Jakarta, IDN Times - Detasemen Khusus (Densus) 88 Antiteror Polri memastikan tidak adanya aktivitas terorisme dalam kasus ledakan di SMAN 72 Jakarta. Aksi peledakan dengan 96 korban luka-luka ini digolongkan sebagai fenomena Memetic Violence.
Juru Bicara Densus 88 Anti Teror Polri, AKBP Mayndra Eka Wardhana mengatakan, istilah Memetic Violence masuk dalam tindakan kriminal umum.
“Sampai saat ini tidak ditemukan aktivitas terorisme yang dilakukan ABH (anak berhadapan dengan hukum), jadi murni tindakan yang dilakukan adalah tindakan kriminal umum, jadi kalau di komunitas kekerasan ini ada istilah memetic violence daring,” ujar Eka di Polda Metro, Selasa (11/11/2025).
Adapun Memetic Violence atau kekerasan memetik adalah istilah yang digunakan untuk menggambarkan tindakan kekerasan yang dilakukan seseorang, karena meniru atau terinspirasi oleh konten, ideologi, atau tokoh tertentu yang ditemui, sering kali secara daring (online).
Pelaku meniru tindakan kekerasan yang mereka lihat, menjadikannya sebagai inspirasi untuk perilaku mereka sendiri, alih-alih menjadi bagian dari jaringan atau organisasi kekerasan yang terstruktur.
Eka kemudian menyinggu tulisan-tulisan nama tokoh dan ideologi di senjata api mainan milik ABH. Namun, ia memastikan ABH tidak terafiliasi atau berada di dalam jaringan kelompok teror tertentu.
“Yang bersangkutan hanya melakukan peniruan saja karena itu (tulisan di senjata api mainan) sebagai inspirasi yang bersangkutan melakukan tindakan,” kata dia.
Berdasarkan pendalaman, ABH mengaku terinspirasi dengan enam serangan teror oleh aliran Neo Nazi, Etnonasionalis hingga White Supremacy.
Pertama, Eric Harris dan Dylan Klebold yang dikenal sebagai dua siswa senior yang melakukan Pembantaian Sekolah Menengah Atas Columbine (Columbine High School massacre) pada tanggal 20 April 1999 di Columbine, Colorado, AS. Mereka diduga beraliran Neo Nazi.

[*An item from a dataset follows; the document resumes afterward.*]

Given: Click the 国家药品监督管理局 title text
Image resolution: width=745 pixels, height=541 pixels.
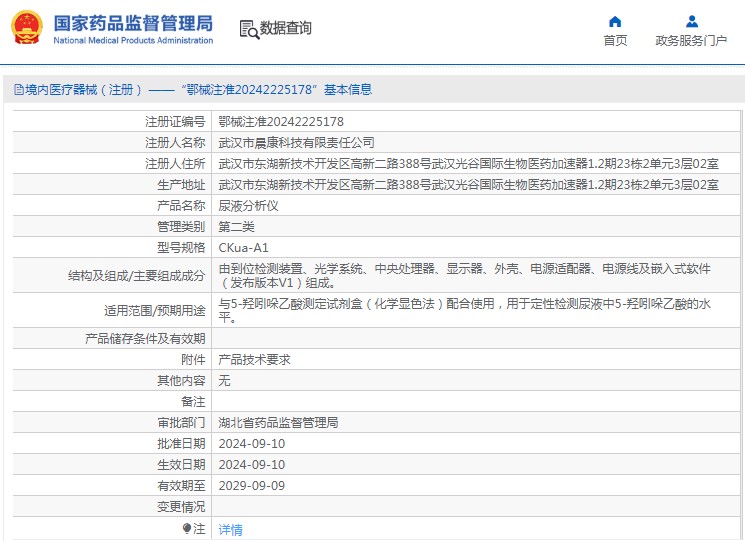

Kedua, Dylann Roof beraliran White Supremacy atau supremasi kulit putih. Ia melakukan pembunuhan massal dengan melakukan penembakan gereja Charleston di Amerika Serikat pada 17 Juni 2015.
Ketiga, Alexandre Bissonnette yang melakukan penembakan massal di sebuah masjid di Quebec City, Kanada, pada 29 Januari 2017. Ia beraliran White Supremacy atau supremasi kulit putih.
Keempat, Vladislav Roslyakov yang terlibat dalam kasus penembakan dan pemboman massal di Politeknik Kerch (Kerch Polytechnic College) di Krimea, Rusia, pada 17 Oktober 2018. Ia beraliran Neo Nazi
Kelima, Brenton Tarrant, seorang ekstremis sayap kanan dan penganut supremasi kulit putih dari Australia. Ia melakukan penembakan massal di dua masjid, Masjid Al Noor dan Linwood Islamic Centre, di Christchurch, Selandia Baru, pada 15 Maret 2019.
Keenam, Natalie Lynn Rupnow yang merupakan pelaku penembakan sekolah di Abundant Life Christian School di Madison, Wisconsin, Amerika Serikat, pada 16 Desember 2024. Ia beraliran Neo Nazi.
“Yang bersangkutan hanya mempelajari kemudian mengikuti beberapa tindakan ekstremisme yang dilakukan bahkan posenya kemudian beberapa simbol yang ditemukan itu sekedar menginspirasi,” ujarnya.